Businesses in a Cloverdale community are hoping those who live nearby will remember three simple words to help prevent crime.

Trust your gut.

After all, when a suspicious looking character rides around a family neighbourhood with an organics container filled with stolen plants and flowers strapped to the front of his bike, red flags must go up with somebody.

And when five 100-pound tree grates are stolen from in front of a busy business and residential complex? Well, somebody must have seen something go down.

Indeed, "undesirable" people are causing all sorts of grief in Clayton and Hillcrest – and they often start by committing the "stupidest of crimes," said Jen Temple, asset manager at Hillcrest Village Shopping Centre.

Mailbox break-ins, stolen porch furniture, stolen flowers, stolen car batteries, stolen sunglasses – you name it.

"We’re getting hit like crazy right now," Temple said.

Already this year, Surrey RCMP have had 28 break and enter calls in the Hillcrest Village area – eight business and 20 residential. That’s up from 2014, which had a total of 38 for the whole year – six business and 32 residential.

And the fact that residents are reluctant to call police when they see something odd isn’t helping.

"People aren’t calling in and reporting them," she said. "How do we, as businesses, get people to call? Because it affects us… Those people are breaking into our stores."

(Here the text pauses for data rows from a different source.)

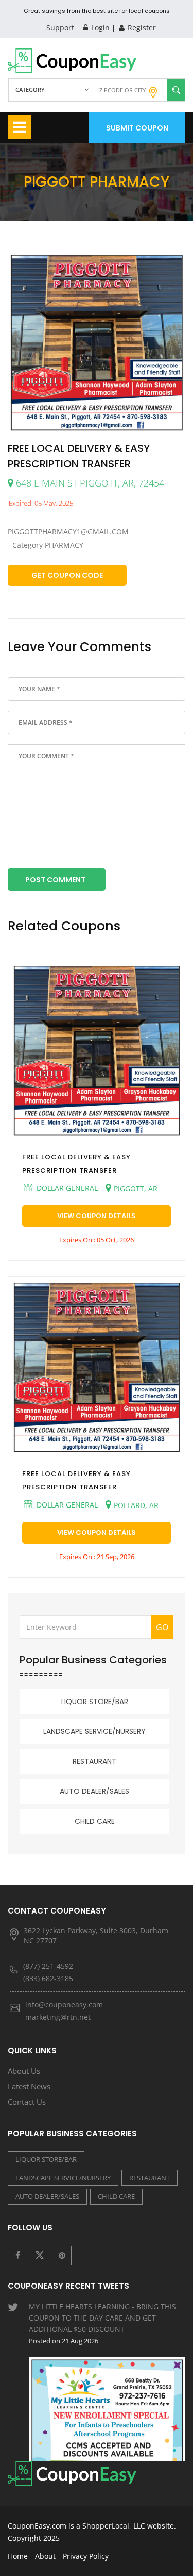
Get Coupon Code (67, 575)
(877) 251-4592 (48, 1966)
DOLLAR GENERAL (66, 1187)
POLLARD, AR (136, 1505)
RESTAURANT (94, 1761)
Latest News (29, 2086)
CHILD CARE (95, 1821)
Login (99, 28)
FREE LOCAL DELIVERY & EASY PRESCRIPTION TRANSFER (76, 1163)
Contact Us (27, 2102)
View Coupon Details (96, 1216)
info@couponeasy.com (64, 2005)
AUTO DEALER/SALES (94, 1791)
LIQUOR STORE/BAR (94, 1701)
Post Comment (55, 879)
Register (141, 28)
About (45, 2556)
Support (60, 28)
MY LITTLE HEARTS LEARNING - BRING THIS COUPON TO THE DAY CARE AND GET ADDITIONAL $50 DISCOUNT (102, 2323)
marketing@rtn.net (58, 2017)
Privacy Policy (86, 2556)
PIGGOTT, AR (135, 1188)
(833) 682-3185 (48, 1978)
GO (162, 1627)
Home (18, 2556)
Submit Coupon (137, 128)
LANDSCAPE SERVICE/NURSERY (94, 1731)
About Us (24, 2071)
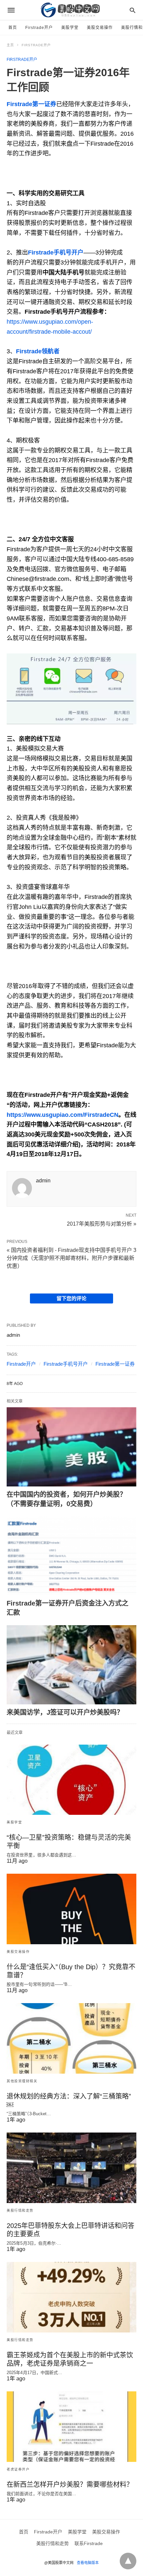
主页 (10, 45)
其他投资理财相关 (22, 2081)
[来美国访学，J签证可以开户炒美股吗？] (71, 1664)
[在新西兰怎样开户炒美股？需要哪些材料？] (71, 2426)
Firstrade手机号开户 (66, 1364)
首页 (12, 27)
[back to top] (128, 2561)
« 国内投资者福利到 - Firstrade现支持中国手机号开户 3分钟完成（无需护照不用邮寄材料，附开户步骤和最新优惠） (71, 1258)
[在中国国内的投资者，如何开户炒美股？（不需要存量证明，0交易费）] (71, 1446)
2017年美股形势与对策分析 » (101, 1223)
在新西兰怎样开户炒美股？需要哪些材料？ (70, 2484)
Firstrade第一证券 (115, 1364)
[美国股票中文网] (71, 10)
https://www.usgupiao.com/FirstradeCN (62, 1115)
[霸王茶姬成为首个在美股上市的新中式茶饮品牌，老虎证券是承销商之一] (71, 2297)
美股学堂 (69, 27)
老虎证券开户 (18, 2469)
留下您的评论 (71, 1298)
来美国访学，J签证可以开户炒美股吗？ (65, 1712)
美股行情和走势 (20, 2210)
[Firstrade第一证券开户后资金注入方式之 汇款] (71, 1556)
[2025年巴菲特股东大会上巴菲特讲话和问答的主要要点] (71, 2168)
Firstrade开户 (39, 27)
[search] (132, 10)
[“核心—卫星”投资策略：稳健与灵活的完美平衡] (71, 1780)
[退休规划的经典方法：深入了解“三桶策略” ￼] (71, 2038)
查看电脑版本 (88, 2563)
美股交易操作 (100, 27)
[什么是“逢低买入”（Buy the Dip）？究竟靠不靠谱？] (71, 1909)
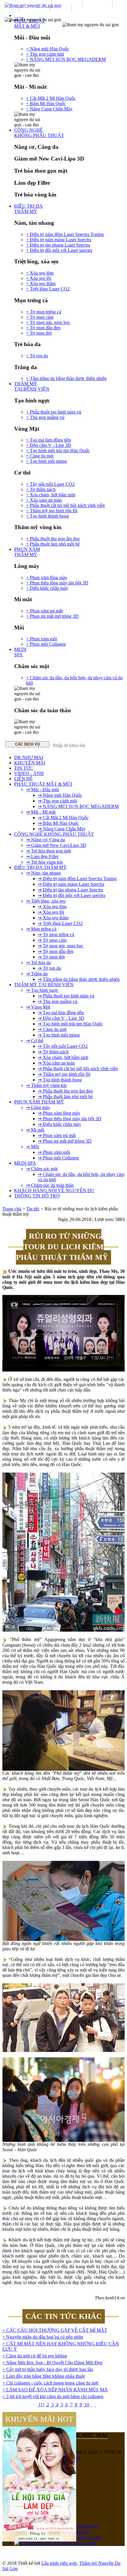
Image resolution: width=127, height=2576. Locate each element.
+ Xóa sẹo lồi (38, 278)
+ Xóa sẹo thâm (41, 283)
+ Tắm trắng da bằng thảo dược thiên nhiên (66, 378)
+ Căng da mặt (39, 455)
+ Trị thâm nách (41, 489)
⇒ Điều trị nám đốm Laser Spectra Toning (77, 878)
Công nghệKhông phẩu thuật (39, 133)
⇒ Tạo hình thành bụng (60, 1079)
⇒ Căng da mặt (52, 1029)
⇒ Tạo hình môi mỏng (59, 1034)
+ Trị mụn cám (39, 317)
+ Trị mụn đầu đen (43, 327)
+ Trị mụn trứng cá (43, 311)
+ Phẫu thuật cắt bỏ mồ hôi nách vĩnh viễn (65, 505)
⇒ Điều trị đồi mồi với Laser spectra (71, 895)
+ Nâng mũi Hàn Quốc (47, 48)
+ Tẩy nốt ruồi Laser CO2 (50, 484)
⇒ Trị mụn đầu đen (56, 951)
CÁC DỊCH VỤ (27, 744)
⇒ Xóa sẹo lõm (52, 906)
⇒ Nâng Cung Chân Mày (62, 828)
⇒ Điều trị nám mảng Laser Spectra (71, 884)
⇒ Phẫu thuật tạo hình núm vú (66, 995)
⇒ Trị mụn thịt (51, 956)
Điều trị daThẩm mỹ (28, 209)
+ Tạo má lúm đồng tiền (48, 439)
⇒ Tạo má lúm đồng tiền (61, 1012)
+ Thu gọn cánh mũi (45, 54)
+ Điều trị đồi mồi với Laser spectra (59, 250)
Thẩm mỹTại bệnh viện (31, 386)
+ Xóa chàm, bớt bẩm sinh (50, 494)
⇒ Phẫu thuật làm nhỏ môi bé (65, 1096)
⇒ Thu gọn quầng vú (57, 1001)
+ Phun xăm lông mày (46, 577)
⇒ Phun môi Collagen (58, 1157)
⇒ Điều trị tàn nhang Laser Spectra (70, 889)
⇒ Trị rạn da (49, 968)
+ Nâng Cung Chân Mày (49, 108)
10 (86, 2404)
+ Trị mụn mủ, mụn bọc (48, 322)
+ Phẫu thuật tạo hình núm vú (53, 411)
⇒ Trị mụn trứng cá (56, 934)
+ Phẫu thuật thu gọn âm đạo (53, 538)
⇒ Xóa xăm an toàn (56, 1062)
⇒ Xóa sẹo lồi (51, 912)
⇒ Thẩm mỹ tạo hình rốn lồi (64, 1074)
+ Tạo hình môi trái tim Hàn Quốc (58, 450)
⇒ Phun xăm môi (54, 1152)
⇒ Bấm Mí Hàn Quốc (58, 823)
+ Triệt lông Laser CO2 (48, 288)
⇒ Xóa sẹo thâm (53, 917)
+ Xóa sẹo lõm (39, 272)
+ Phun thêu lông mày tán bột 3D (57, 582)
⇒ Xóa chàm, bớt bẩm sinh (63, 1057)
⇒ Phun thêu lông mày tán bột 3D (69, 1118)
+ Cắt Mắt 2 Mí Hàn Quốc (51, 98)
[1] (41, 2404)
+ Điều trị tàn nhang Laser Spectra (58, 244)
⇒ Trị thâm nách (53, 1051)
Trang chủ (11, 1208)
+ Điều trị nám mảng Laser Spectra (58, 239)
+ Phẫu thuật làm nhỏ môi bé (53, 543)
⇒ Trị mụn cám (52, 940)
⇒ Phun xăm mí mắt (57, 1135)
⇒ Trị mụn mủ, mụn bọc (60, 945)
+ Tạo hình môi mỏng (46, 461)
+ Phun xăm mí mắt (44, 610)
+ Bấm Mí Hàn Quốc (46, 103)
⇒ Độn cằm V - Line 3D (61, 1018)
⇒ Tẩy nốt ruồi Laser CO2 (63, 1046)
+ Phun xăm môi (41, 638)
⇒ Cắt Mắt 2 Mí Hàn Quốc (63, 817)
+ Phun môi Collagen (46, 644)
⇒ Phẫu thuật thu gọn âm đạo (65, 1090)
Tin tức (33, 1208)
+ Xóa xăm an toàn (44, 500)
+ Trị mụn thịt (39, 333)
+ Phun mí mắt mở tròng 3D (52, 616)
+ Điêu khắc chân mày (47, 588)
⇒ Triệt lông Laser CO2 (60, 923)
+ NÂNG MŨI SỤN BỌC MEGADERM (66, 59)
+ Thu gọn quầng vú (45, 417)
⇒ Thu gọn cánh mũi (57, 800)
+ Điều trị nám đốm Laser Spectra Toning (65, 234)
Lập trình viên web (59, 2563)
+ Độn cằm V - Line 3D (48, 445)
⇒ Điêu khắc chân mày (59, 1124)
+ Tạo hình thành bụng (47, 515)
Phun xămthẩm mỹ (27, 552)
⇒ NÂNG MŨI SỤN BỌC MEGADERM (78, 806)
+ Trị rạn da (37, 355)
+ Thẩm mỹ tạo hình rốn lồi (51, 510)
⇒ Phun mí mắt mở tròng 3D (65, 1141)
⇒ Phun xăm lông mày (59, 1113)
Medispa (20, 652)
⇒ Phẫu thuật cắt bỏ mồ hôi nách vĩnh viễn (78, 1068)
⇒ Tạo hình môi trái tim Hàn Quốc (70, 1023)
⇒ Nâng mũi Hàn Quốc (60, 795)
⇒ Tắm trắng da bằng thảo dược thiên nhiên (79, 979)
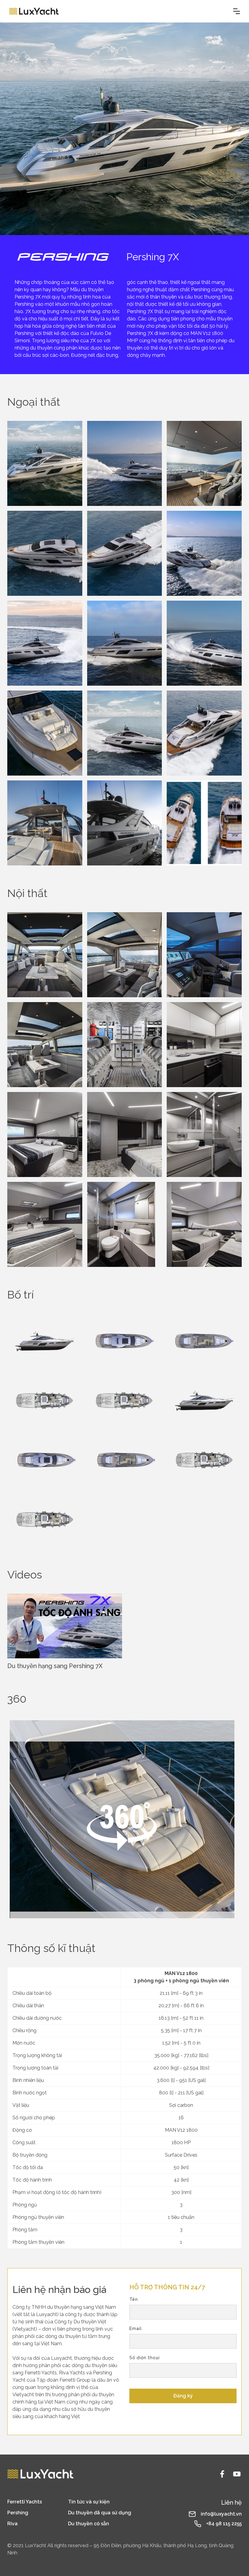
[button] (236, 11)
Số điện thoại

Temple said residents can help by being more aware of people who "clearly don’t fit" in the community, who may be just loitering or scoping things out.

"It just looks odd, so report it. It doesn’t have to be a big crime."

So why aren’t residents calling police when they see strange people lurking around, stealing things like flowers?

Temple figures people either don’t know what kind of suspicious behaviour warrants calling it in -or more than likely, they are just too busy.

"But that ‘too busy’ might come back and rob your house or steal something off your porch."

But where are these creeps coming from? Temple said she suspects the Hillcrest area is a victim of Port Kells’ success. After that community "took back a lot of their streets," the "undesirables" went elsewhere.

"Port Kells pushed them out and they’re coming our way."

Darlene Bowyer, president of the Port Kells Community Association, said it’s likely that’s just what happened.

In that community, four people living in one house racked up 1,100 negative contacts with police – the real definition of "prolific offenders," Bowyer said.

They rode around the neighbourhood on bicycles, lifting little things like weedeaters or anything they could get their hands on.

"They were robbing us blind," Bowyer said.

Fed up, the community rallied – the whole neighbourhood got involved with nightly patrols, calling things in to 911 at all hours of the morning.

At first, those calls weren’t well received – after all, it’s not a crime to be seen riding a bike at 2 a.m. But after several meetings with RCMP, Bowyer said police directed 911 to respond to anything from Port Kells, no matter how small. And with cooperation from RCMP, the community was able to evict those four prolific offenders from their house and neighbourhood.

Bowyer has advice for neighbourhoods like Clayton and Hillcrest that are dealing with such crime issues.

"You have to get very vocal." Surrey RCMP Staff Sgt. Martin Blais agrees. As zone commander of the area including Clayton and Hillcrest, he said even if you don’t think it’s worth calling police, you should trust your instincts.

"If you see something that doesn’t click, call us," Blais said. "When in doubt, call us. We need to know."

When it comes to crime prevention, he added, the more information, the better.